Amandine, le premier bébé éprouvette français fête ses trente ans

Le 24 février 1982 à Clamart naissait Amandine, le premier bébé français conçu par fécondation in vitro, soit quatre ans après la Britannique Louise Brown, le premier bébé éprouvette au monde. « Il nous a fallu deux ans pour voir l’ovocyte, et quatre pour réussir », raconte René Frydman, ancien chef du service de gynécologie-obstétrique de l'hôpital Antoine Béclère de Clamart (Hauts-de-Seine), et père scientifique d’Amandine. En trois décennies, le recours à cette technique s’est banalisé, et 20 000 femmes en bénéficient chaque année en France.
Que de chemin parcouru. La naissance d’Amandine a été un événement en France. Aujourd’hui, celle d’un bébé conçu par fécondation in vitro l’est aussi, mais uniquement pour sa famille. En 30 ans, plus de 200 000 enfants ont vu le jour grâce à l’aide médicale à la procréation. Un ensemble de procédés dont le but est de donner un coup de pouce à la nature quand celle-ci contrarie le désir d’enfant.
La technique de la fécondation in vitro s’est améliorée.
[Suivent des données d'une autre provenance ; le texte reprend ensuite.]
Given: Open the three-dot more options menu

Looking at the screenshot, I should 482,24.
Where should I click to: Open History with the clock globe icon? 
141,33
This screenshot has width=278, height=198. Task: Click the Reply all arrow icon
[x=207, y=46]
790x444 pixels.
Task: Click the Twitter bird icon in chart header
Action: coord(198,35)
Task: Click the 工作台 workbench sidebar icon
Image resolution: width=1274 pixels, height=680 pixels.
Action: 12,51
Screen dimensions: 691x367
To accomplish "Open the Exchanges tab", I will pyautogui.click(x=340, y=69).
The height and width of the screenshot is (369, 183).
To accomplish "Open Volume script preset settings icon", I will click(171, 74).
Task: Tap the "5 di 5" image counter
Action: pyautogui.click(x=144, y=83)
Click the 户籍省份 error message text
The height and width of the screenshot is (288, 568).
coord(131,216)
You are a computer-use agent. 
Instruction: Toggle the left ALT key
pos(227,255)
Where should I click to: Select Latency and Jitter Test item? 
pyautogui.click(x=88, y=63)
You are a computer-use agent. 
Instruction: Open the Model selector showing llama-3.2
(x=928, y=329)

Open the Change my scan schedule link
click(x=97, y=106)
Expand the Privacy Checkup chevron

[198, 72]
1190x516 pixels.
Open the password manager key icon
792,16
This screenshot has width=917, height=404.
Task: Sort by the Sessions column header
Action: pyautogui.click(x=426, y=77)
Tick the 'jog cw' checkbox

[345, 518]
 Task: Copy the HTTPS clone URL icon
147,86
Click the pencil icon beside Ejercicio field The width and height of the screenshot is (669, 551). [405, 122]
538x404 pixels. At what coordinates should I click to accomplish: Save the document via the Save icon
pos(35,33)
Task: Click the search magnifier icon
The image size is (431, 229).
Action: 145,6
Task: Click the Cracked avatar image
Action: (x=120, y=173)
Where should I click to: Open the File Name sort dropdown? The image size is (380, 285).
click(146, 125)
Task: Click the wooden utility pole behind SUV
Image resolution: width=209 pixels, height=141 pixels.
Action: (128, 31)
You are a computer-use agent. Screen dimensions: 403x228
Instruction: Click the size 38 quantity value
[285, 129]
A l’origine, un ovule et des spermatozoïdes étaient mis ensemble dans un tube à essai, et les biologistes devaient espérer qu’un embryon se forme à l’issue de cette rencontre. Depuis 1992, ils parviennent à injecter un spermatozoïde sélectionné pour ses qualités directement à l’intérieur de l’ovule. Une avancée très importante en particulier pour les hommes qui souffrent de problème d’infertilité.
Malgré ces progrès, les chances de succès d’une fécondation in vitro restent peu élevées : de l’ordre de 20% à chaque tentative en France. L’aventure est souvent éprouvante, même si plus d’une femme sur deux parvient à donner naissance à un enfant après plusieurs essais.